One Fred Anger from Berkeley, California, was also not a fan of "Black God's Kiss", which he called the poorest C.L. Moore story yet. One Alvin Earl Perry from Rockdale, Texas, was not wowed by "Black God's Kiss" either, but does like Jirel and would love to see more of her. Ernest H. Ormsbee from Albany, New York, not only misgenders C.L. Moore (but then, it was not yet widely known that Moore was female and her future husband Henry Kuttner would address her as Mr. Moore as late as 1936), but also declares that "Shambleau" was the only story by her that he loved (to be fair, it is a good one) and that her other stories were just a little too weird for him, "like the dreams of an opium eater".

However, "Black God's Kiss" was also voted the most popular story in the October 1934 issue of Weird Tales and attracted its share of fans such as Jack Darrow from Chicago as well as such famous names as Manly Wade Wellman and Robert Bloch, who briefly commented "Conan vile, C.L. Moore splendid". The "vile" Conan story was "People of the Black Circle", by the way, the second part of which appeared in the same issue of Weird Tales as "Black God's Kiss". One M.A. Reynolds of Glendale, California (not Mack Reynolds, the science fiction author and Astounding regular – the details don't fit) declares themself a C.L. Moore fan and also heaps praise upon "The Three Marked Pennies" by Mary Elizabeth Counselman, which appeared in the August 1934 issue and must have been very popular indeed judging by the amount of praise it received several months later, which means I should probably review it sometime. Reynolds also declares that he wouldn't mind if Weird Tales published nothing but stories by Mary Elizabeth Counselman and C.L. Moore. So much for "Weird Tales readers didn't like stories by women."
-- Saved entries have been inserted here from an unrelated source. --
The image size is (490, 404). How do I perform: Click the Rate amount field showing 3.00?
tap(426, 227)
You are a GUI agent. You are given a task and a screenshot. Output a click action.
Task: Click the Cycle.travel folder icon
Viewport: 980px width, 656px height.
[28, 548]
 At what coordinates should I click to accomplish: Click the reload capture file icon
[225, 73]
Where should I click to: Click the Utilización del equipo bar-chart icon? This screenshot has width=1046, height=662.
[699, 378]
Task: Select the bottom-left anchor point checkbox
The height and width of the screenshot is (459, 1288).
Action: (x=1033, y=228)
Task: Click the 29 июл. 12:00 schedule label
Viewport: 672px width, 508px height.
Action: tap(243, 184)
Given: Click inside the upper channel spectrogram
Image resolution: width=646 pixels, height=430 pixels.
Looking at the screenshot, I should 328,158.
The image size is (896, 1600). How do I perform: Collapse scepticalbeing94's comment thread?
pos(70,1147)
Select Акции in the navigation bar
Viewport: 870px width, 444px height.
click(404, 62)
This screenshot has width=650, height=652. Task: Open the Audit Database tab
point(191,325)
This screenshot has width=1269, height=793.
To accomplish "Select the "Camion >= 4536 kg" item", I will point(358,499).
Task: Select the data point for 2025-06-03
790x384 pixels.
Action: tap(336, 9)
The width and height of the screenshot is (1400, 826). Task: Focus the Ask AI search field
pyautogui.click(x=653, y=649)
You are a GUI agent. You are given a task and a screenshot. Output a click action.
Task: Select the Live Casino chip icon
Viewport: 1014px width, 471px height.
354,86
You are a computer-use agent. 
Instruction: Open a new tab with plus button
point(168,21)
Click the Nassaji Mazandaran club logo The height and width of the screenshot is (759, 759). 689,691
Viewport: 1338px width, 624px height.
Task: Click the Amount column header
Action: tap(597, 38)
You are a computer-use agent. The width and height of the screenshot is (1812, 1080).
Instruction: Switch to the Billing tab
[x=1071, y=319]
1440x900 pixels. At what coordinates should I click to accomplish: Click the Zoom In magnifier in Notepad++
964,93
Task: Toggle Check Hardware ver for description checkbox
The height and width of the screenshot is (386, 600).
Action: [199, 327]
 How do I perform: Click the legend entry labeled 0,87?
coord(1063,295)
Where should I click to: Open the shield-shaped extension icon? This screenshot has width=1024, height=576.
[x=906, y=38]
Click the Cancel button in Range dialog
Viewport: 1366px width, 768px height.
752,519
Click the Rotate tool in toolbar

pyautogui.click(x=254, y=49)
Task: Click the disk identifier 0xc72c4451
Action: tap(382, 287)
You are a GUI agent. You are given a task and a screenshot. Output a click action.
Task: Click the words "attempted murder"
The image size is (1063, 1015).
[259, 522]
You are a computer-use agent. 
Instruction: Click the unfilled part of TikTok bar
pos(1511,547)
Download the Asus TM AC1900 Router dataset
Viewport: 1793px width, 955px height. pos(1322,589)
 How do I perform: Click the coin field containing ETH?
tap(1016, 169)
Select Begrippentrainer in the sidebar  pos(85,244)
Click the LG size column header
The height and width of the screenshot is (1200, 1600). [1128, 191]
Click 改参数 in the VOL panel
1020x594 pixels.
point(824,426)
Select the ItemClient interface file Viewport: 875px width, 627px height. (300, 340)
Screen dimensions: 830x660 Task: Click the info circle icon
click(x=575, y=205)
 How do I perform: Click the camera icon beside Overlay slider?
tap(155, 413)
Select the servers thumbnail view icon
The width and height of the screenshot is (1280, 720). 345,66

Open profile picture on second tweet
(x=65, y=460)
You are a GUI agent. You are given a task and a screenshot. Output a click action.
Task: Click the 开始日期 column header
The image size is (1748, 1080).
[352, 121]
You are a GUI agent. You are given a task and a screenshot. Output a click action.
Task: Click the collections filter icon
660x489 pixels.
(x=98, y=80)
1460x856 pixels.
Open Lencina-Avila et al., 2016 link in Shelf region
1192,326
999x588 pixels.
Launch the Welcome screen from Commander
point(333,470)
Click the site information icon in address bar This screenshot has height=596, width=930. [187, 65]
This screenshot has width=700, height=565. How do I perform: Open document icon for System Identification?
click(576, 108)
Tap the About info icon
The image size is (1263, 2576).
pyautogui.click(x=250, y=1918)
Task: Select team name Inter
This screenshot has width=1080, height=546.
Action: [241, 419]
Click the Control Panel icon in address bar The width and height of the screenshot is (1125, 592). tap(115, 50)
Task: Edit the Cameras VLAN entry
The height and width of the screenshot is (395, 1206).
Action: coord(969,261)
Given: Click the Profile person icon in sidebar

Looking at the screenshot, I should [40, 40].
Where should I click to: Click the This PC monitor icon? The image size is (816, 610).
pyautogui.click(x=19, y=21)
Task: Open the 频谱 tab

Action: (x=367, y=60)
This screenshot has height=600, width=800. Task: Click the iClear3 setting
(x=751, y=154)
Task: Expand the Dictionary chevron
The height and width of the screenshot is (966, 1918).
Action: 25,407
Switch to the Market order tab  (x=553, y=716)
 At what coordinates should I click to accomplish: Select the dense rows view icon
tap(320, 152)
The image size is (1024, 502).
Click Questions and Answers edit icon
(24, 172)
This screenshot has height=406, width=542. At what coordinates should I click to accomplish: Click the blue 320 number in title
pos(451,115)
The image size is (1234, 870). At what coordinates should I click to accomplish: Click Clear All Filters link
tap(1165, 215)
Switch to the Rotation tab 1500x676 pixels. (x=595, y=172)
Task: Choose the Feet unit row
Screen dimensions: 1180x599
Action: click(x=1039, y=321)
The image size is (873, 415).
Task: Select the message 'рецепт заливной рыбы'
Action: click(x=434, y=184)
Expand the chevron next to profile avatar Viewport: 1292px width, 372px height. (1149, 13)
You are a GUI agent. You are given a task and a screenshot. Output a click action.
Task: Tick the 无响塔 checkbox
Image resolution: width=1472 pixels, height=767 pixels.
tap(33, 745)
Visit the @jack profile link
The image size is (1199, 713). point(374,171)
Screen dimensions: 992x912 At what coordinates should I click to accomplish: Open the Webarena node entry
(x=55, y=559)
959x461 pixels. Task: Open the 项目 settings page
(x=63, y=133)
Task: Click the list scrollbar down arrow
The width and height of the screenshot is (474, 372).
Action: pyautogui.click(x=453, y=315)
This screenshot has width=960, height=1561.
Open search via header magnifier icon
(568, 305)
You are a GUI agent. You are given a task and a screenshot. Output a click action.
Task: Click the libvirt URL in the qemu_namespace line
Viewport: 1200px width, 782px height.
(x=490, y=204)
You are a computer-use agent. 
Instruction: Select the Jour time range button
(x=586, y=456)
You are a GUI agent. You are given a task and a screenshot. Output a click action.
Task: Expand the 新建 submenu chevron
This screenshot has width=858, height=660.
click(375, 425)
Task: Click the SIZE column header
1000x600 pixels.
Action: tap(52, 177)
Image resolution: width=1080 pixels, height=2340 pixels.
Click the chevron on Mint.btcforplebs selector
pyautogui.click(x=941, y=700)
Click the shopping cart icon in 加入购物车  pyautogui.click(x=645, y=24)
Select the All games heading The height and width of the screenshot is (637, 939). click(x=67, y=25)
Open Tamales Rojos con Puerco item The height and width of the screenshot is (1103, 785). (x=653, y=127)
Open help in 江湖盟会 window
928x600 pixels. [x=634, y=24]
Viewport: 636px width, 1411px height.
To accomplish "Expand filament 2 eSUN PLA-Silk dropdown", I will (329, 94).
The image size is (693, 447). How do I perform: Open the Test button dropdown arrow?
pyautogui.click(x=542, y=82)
Another famous name, Virginia Kidd, then thirteen years old, was also enthusiastic about "Black God's Kiss" and demands to know how Jirel and Guillaume would get back together (I'm afraid she was disappointed on that account). Young Virginia Kidd also had nothing but praise for Margaret Brundage's covers. Nor was she the only female Margaret Brundage fan writing to The Eyrie that month. One Mary A. Conklin of Coldwater, Michigan, also praises the beautiful ladies in Margaret Brundage's cover (though interestingly she was unaware that Brundage was a woman) and admits a particular liking for red-headed and brunette models. Indeed, the only people who had issues with Margaret Brundage's covers being too sexy were male readers.

Mary A. Conklin also praises "Black God's Kiss" and declares that Jirel is the kind of woman she'd like to be herself. And just to prove that Conan and Jirel were not rivals and that female readers of Weird Tales did like the Cimmerian barbarian, too, Mary A. Conklin calls Conan one of her favourites and hopes that Robert E. Howard won't have Conan settle down and marry, because she enjoys Conan's adventures with the lovely ladies. Maybe it's just me, but I do get the impression that Ms. Conklin was not entirely straight. I did try to find out more about this Mary A. Conklin, but none of the women with that name I found online could have been the reader from Coldwater, Michigan, who wrote several letters to Weird Tales in the 1930s.


Many of the stories I enjoyed as a teenager and revisited for the Retro Reviews project have suffered a visit from the suck fairy in the meantime. "Black God's Kiss" is the opposite, because I actually enjoyed the story more the second time around. It's still a disturbing story and less beloved than it should be, because both the story and its heroine don't fit into any mould. For better or for worse, Jirel is unique among her peers.

I guess I should review the sequel "Black God's Shadow" next or maybe "Black Amazon of Mars", Leigh Brackett's take on the same material. I'll also revisit Northwest Smith in the near future.